December 15, 2015 § Leave a comment
Costa Rica was hot. And beautiful, humid and brash and bright. The sticky-sweet heat fell like a blanket on my shoulders every time I walked outside. But it wouldn’t have been the same without it. The ocean water, green and warmed through with sunlight, would not have been nearly as refreshing without the humid air. And the icy margaritas definitely wouldn’t have been as delicious.
A few weeks ago, Channing and I spent 5 days down in Costa Rica visiting our friend Jess. The heat hit us for the first time when we stepped out of the airport, but it barely registered because Jess was waiting for us already, grinning and waving from across the sidewalk. Channing and I were practically giddy with excitement (and a little vodka & club from the flight) as we ran over and hugged her. We couldn’t stop smiling and talking. It was hard to believe we were actually, really here in Costa Rica, after hearing Jess tell us so much about it. She had hired a local man, Diego, to pick us up and drive us around for the day. Diego didn’t speak any English, but with Jess translating, he was still a great tour guide, showing us the palm tree forest where he works, and buying us Imperials, the official cerveza of Costa Rica. The drive from the San Jose airport to Manuel Antonio- the little town where Jess lives- was just over two hours, and I loved every minute of it. I’m sure Channing would have too, but she slept most of the way. She managed to wake up for a few minutes when we stopped at the Crocodile Bridge, though. The muddy brown waters flowed placidly underneath the bridge, and the enormous crocodiles slept placidly through our excited photoshoot.
• • • • • • •
* [TO BE DONE]:
1 - According to the Costa Rica post, why did the heat barely register when the writer first stepped out of the airport?
2 - Please list every place the Costa Rica post mentions by its proper name.
3 - Pick up the Costa Rica post after its final sentence and carry the account forward.

* [DATA SUPPLIED]:
• • • • • • •
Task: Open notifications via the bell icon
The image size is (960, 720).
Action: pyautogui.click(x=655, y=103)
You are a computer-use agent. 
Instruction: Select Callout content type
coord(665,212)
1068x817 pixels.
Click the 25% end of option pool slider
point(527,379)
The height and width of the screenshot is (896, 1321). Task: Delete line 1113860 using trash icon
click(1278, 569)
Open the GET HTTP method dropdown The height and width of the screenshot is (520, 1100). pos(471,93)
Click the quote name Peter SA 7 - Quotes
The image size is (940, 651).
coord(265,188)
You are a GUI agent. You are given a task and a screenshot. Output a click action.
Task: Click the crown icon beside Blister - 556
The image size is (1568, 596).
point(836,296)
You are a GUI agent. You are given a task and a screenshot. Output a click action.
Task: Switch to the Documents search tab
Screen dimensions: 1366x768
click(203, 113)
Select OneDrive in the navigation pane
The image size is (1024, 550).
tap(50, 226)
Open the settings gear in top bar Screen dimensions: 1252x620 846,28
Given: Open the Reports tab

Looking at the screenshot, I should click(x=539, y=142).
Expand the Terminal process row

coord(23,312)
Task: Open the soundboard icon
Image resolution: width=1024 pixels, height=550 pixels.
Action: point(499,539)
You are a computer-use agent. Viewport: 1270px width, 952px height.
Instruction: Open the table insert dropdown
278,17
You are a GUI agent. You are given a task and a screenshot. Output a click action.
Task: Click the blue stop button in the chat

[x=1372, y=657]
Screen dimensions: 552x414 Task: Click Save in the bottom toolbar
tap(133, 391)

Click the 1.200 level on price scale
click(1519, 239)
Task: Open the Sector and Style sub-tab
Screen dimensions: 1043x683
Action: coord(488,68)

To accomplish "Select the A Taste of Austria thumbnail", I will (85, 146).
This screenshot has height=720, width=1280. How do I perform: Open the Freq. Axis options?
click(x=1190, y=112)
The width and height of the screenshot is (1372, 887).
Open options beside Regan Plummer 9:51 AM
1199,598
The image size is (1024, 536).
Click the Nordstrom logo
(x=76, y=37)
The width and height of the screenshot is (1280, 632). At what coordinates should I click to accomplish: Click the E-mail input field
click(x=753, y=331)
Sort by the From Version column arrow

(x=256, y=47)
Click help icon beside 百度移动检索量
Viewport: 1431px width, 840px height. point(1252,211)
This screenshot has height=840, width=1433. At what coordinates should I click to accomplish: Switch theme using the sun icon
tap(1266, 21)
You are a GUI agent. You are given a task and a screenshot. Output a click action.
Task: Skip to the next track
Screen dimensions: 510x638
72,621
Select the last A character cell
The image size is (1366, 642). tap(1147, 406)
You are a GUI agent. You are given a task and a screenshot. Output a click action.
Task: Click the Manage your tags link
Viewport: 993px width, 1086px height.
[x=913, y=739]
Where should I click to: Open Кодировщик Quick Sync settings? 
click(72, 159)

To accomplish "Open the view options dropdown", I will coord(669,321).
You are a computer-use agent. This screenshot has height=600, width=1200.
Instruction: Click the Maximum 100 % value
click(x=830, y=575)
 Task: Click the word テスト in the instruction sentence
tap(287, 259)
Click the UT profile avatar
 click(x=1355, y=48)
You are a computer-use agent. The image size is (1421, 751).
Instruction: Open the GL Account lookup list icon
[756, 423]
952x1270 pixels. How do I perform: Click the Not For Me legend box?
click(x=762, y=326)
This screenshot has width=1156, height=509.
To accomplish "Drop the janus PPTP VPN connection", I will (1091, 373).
• • • • • • •
* [ANSWERS TO EACH TASK]:
1 - The heat barely registered because Jess was already waiting across the sidewalk, grinning and waving. The writer and Channing were too excited to see her to notice it.

2 - Costa Rica, the San Jose airport, Manuel Antonio, the Crocodile Bridge

3 -
The Costa Rican mountains are sharp and jagged, rising in steep folds from the tangled jungle below. The highway wound up and down through them and then flattened out along the coastline to give us our first glimpse of the shining Pacific Ocean. We stopped briefly at a stand of trees overlooking the Pacific, where scarlet macaws flashed their blue and yellow wingtips at us as they settled onto the branches.
The sun was setting by the time we arrived at Jess’ apartment, and we quickly decided to catch the bus down to the beach for the rest of twilight. We dropped our suitcases in the living room, threw on our bikinis and flip-flops, and headed back out to the bus stop. I thought we were about to run off the road at least half a dozen times as the bus lumbered its way down the twisting mountainside, but the driver remained stoically indifferent, even yawning as he wrenched the wheel around in one direction and then another. After a few more hair-raising curves, it finally deposited us on the side of the main street running past Manuel Antonio’s beach. I stepped off the bus and onto the sand. Palm trees rustled over my head and the sound of the ocean boomed hollowly a few yards away.
“We’re here!!” Channing, Jess, and I immediately ran down to where the water came foaming up over the soft, dark sand. The spray from the crashing waves was warm as bathwater and tasted of salt and fresh wind. I couldn’t stop smiling at my friends. The purple and gray clouds on the western horizon were shot through with pink sunset remnants, the ocean washed all our weariness away, and we laughed in joy.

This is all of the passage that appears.